貝類・イカ・タコ(軟体動物)の食物アレルギー

甲殻類のアレルギーと比較すると、軟体動物のアレルギーは例が多くはありません。しかし、軟体動物のアレルギーは、甲殻類のアレルギーと密接な関係があり、軽視することはできません。

軟体動物の主要アレルゲンも、トロポミオシンであることが判明しています。貝類と頭足類のトロポミオシンは抗原交差性を示すことがわかっています。さらに、頭足類、巻貝といった分類上同じ仲間の軟体動物が持つトロポミオシンの配列相同性は90%以上と非常に高くなっています。

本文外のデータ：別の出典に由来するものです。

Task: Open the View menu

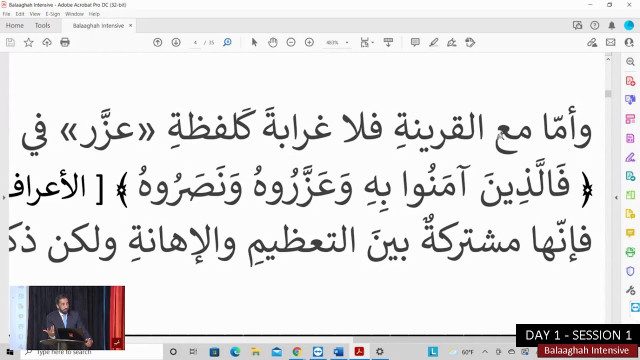Action: [x=35, y=14]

軟体動物でアレルギーを起こす患者は甲殻類でもアレルギーを起こすことが多く、甲殻類と軟体動物のトロポミオシンの抗原交差性で説明がつきます。しかし、配列相同性は60%程度とそれほど高くないため、甲殻類のトロポミオシンの方が抗体と結びつく力が強いのではないかと推察されています。

海産物で起こるアレルギーは、魚と甲殻類・軟体動物という2つのグループに分けて考えることができそうです。しかし、水産加工食品は多くの場合色々なものが混じっているので、アレルギーのある人にとっては死活問題ですね。製造工程や表示の厳重な管理が求められます。

サバの生き腐れ―アレルギー様食中毒―

「サバにあたる」とよくいわれますが、これはアレルギー様食中毒のことを指しています。アレルギー様食中毒は、アレルギーではありません。サバがアレルギーを起こしやすいとよく言われるのは、アレルギー様食中毒とアレルギーを混同しているためと思われます。

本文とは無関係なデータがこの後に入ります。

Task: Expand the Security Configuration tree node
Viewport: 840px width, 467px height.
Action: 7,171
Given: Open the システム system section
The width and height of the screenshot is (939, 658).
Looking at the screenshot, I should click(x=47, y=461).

アレルギー様食中毒の原因は、サバやサンマ等の筋肉中に蓄積されたヒスタミンを原因とする食中毒です。この中毒は免疫系を介さないため、仮性アレルギーと呼ばれ、アレルギーとは区別されます。

ヒスタミンは新鮮な赤身魚には含まれず、貯蔵中に細菌の作用を受けて生成されます。高濃度の翡翠を含む食品を摂取すると、30〜60分後くらいに顔の熱感、頭痛、腹痛、じんましん等のアレルギー様症状が現れます。

サバ本体のせいではないアレルギーとしては、サバについていたアニサキスによるものがあります。アニサキスは生きていれば胃や腸に食い込んで悪さをしますが、体に含まれるアレルゲンは18種類もあるということがこれまでに判明しています。魚アレルギーだと思われていた人が実はアニサキスだったと思われるケースもあるそうです。

『魚貝類とアレルギー(改訂版) ベルソーブックス013』内容紹介まとめ

アレルゲンが体内に取り込まれ、免疫システムが反応することによって起こるアレルギー。食品としての経口摂取による食物アレルギーの中で、魚貝類が原因となって起こるものについて、食物アレルギーの起こるメカニズムも含めてやさしく解説しました。
魚類、甲殻類、軟体動物という代表的な分類別の解説に加え、職業性アレルギー等の魚貝類が関わる特殊なアレルギー、食品分野における予防や対策についても項を設けました。